First, set your daily budget. A good rule of thumb is to take your monthly budget and divide it by 30.4, the average amount of days in a month.
Setting your maximum bid can lower your Google Ads cost by ensuring you don’t spend your whole budget on just a few clicks. Your max bid does affect your quality score. If it’s much lower than your competitors, you may have trouble winning ad placement.
Adding site link, callout and phone number extensions can help drive CTR for your ad. The addition of these elements also improves your ad rank, which can push you over other businesses bidding more for your keywords.
Step 4: Pick Relevant Keywords
Choosing relevant, popular keywords is the key to effective Google advertising. Keywords make or break your ad strategy, as they do in organic search engine optimization (which, if done correctly, is like free advertising on Google).
Google will give you a list of suggestions based on your site and what products and services you input into the embedded keyword search tool. These are a great resource for those new to digital marketing and setting a PPC advertising strategy.
You can also choose negative keywords that you don’t want to be associated with. For example, a for-profit software business wouldn’t want to waste ad spend on keywords including the word “free” in it.

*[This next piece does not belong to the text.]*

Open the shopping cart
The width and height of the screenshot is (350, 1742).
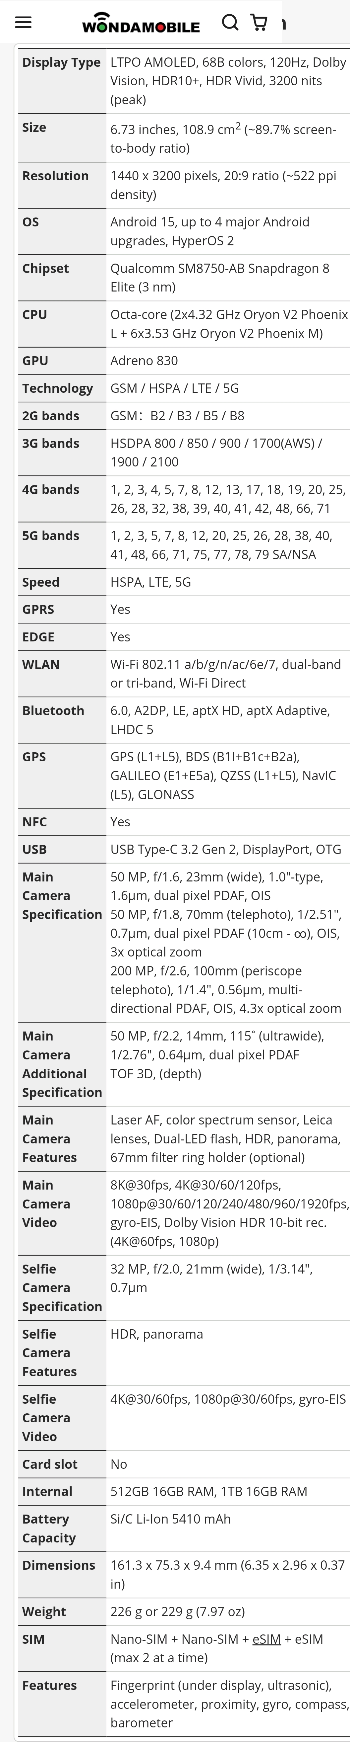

Small business tip: If you want to dive deeper and find more keyword opportunities, use Google Keyword Planner. This free tool allows you to see data on search volume, potential impressions and average CPC for long-tail keywords that provide more opportunities for small businesses.
Step 5: Write a Great Ad
Now that you’ve taken care of all the behind-the-scenes work it takes to advertise on Google search, it’s time to focus on what your potential customer will see—your ad.
You can do everything else well, but the best way to advertise on Google includes writing a compelling ad that draws clicks. Ensure your ad copy makes the reader want to take action. Each click lets Google know that your ad is both relevant to the customer’s search and is performing well. Both of those factors raise your ad rank, lowering your CPC and allowing you to be placed higher on future searches.
There is limited space, so you have to make each word count. You can get up to 3 headlines of 30-characters each and 2 descriptions of 90-characters each. Keep in mind, however, that the device the user searches on can limit whether they see that third headline or second description.
Make sure to use the keywords you’re targeting, so Google knows the ad is relevant to the user’s search. This will also help show the user that you have the answer to their specific question.
Optimizing Your Google Advertising Campaign
Once you’ve learned how to advertise on Google and created a great ad, you can launch the campaign and optimize it as time goes on.
Focus on how changes to your quality score and how that affects how often you beat the competition for top ad placement. If you’re not performing well, it may be a good idea to take another look at your Google advertising strategy and ad copy.
You can use Google Analytics to track and record data from your ad. There, you can see reports on CTR and conversions that can help you optimize current and future campaigns.
Remember, much of how Google Ads works is trial and error. Don’t be discouraged if your first campaign doesn’t get the results you hoped for. Take that experience and learn from it, and you’ll have a lucrative digital marketing platform in no time.